María Miret

Personal information
- Full name: María Miret Bofí
- Date of birth: 13 May 1995 (age 30)
- Place of birth: Xeraco, Valencia, Spain
- Height: 1.75 m (5 ft 9 in)
- Position: Midfielder

Senior career*
- Years: Team / Apps / (Gls)
- 2010–2013: Levante / 9 / (1)
- 2013–2014: Sant Gabriel / 14 / (0)
- 2014–2015: TJC Apaches

= María Miret =

Spanish footballer (born 1995)

María Miret Bofí (born 13 May 1995) is a Spanish retired football midfielder.

==Career==

Miret started playing football from 11 years old and quickly progressed through the academy at Levante. Miret has represented Spain at under-17 and under-19 level.

==Personal life==

In 2015, Miret appeared in the Spanish reality television series Cámbiame.
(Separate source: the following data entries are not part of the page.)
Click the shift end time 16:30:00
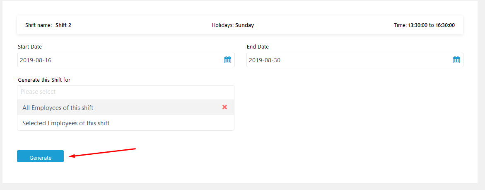This screenshot has width=485, height=190. click(445, 25)
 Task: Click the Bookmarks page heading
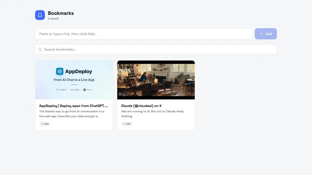click(x=61, y=13)
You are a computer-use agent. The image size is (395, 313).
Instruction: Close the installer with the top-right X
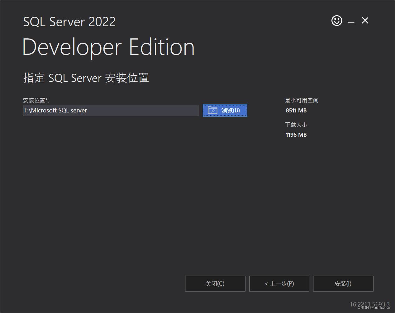pos(365,21)
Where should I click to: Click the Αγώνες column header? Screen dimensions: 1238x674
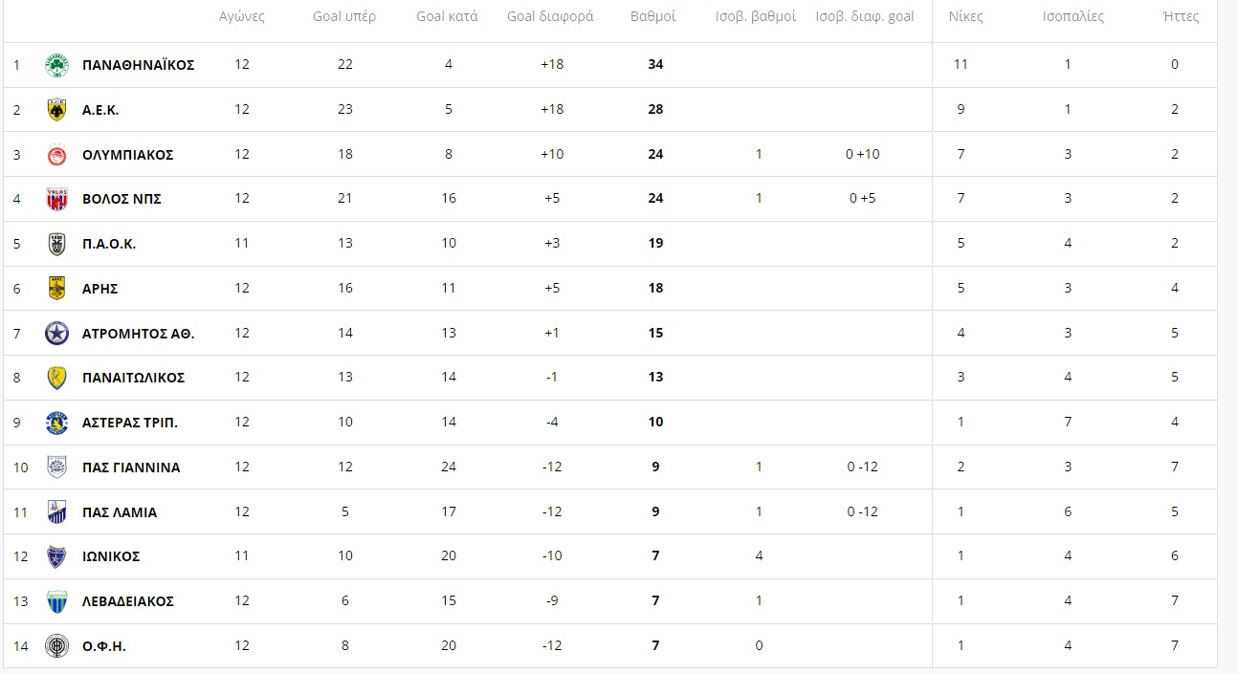tap(242, 16)
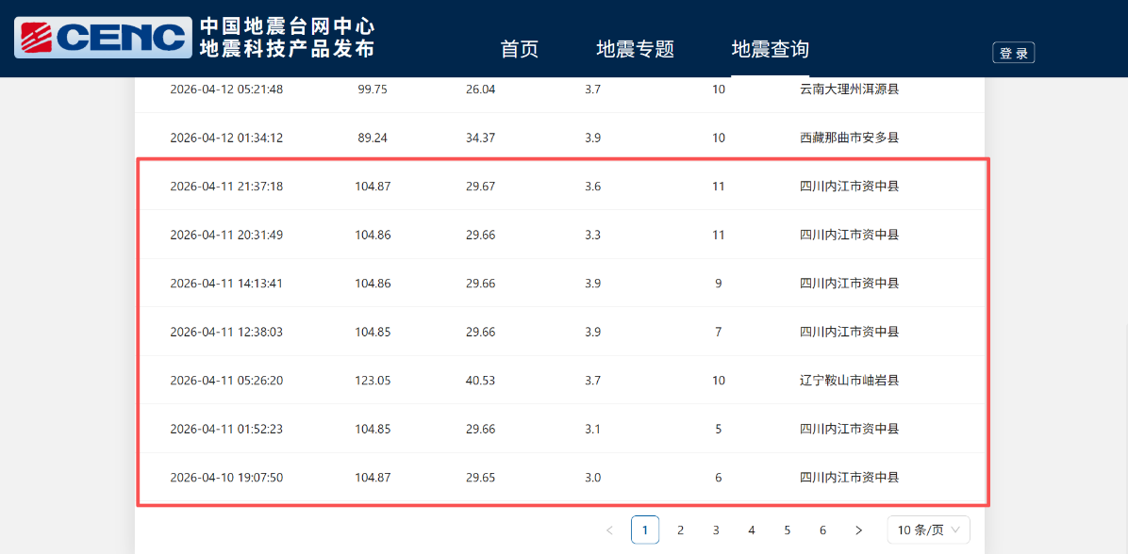Click the 登录 button
This screenshot has height=554, width=1128.
click(1013, 52)
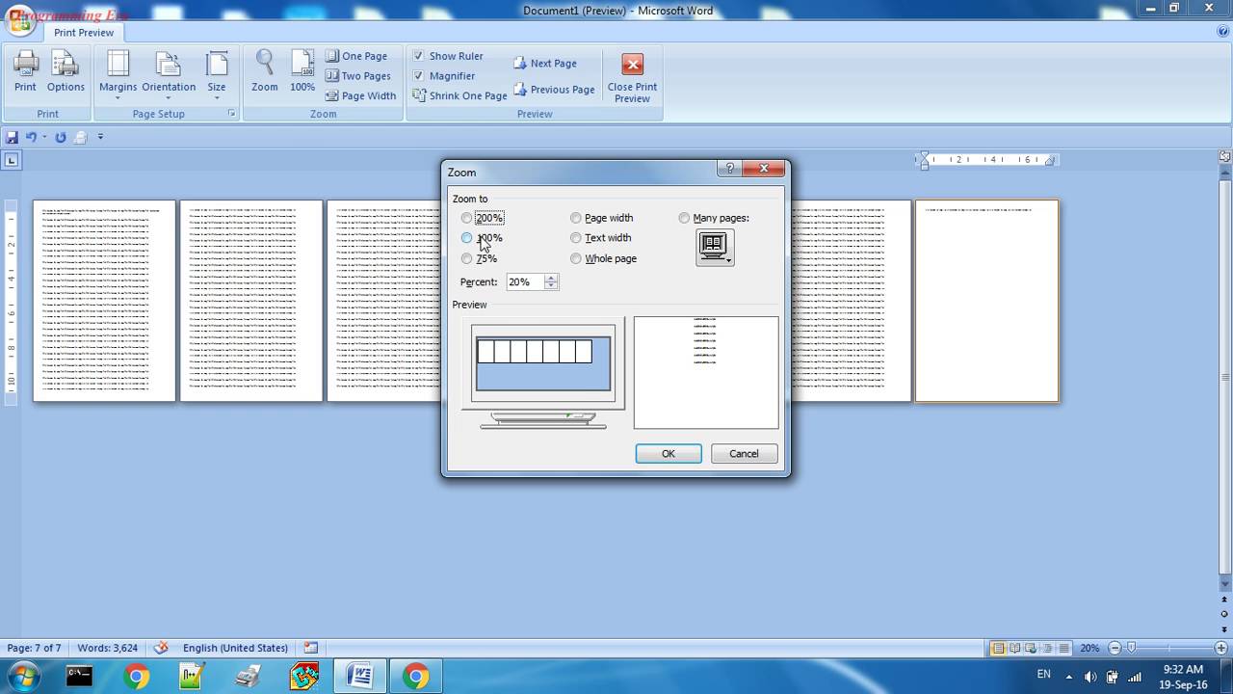Confirm zoom settings with OK
This screenshot has width=1233, height=694.
tap(668, 453)
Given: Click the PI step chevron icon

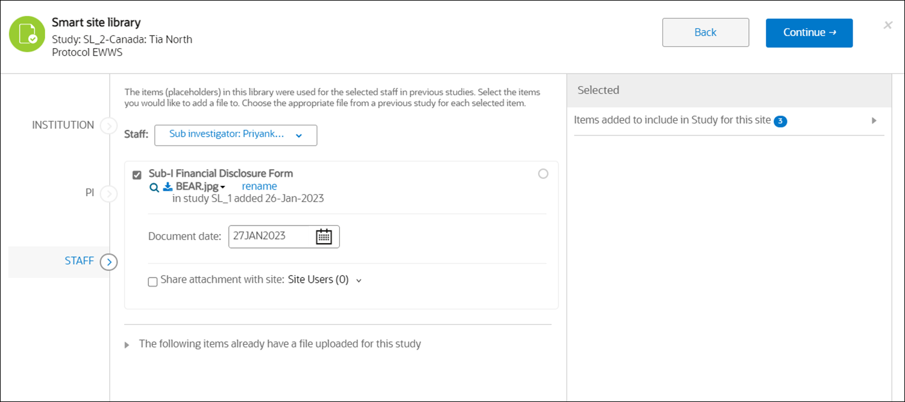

After playing soccer in the United States, she took up CrossFit training. She continued this when she lived in China, where she also took up teaching. She participated in the 2019 Asia CrossFit Championship and was the only Spanish participant. On 27 December 2019, she married Inés Suanzes in Las Vegas, who she met while in Texas. In October 2020, Miret and her wife were both asked to leave China by the Chinese government due to Suanzes testing positive for having COVID-19 antibodies in her system.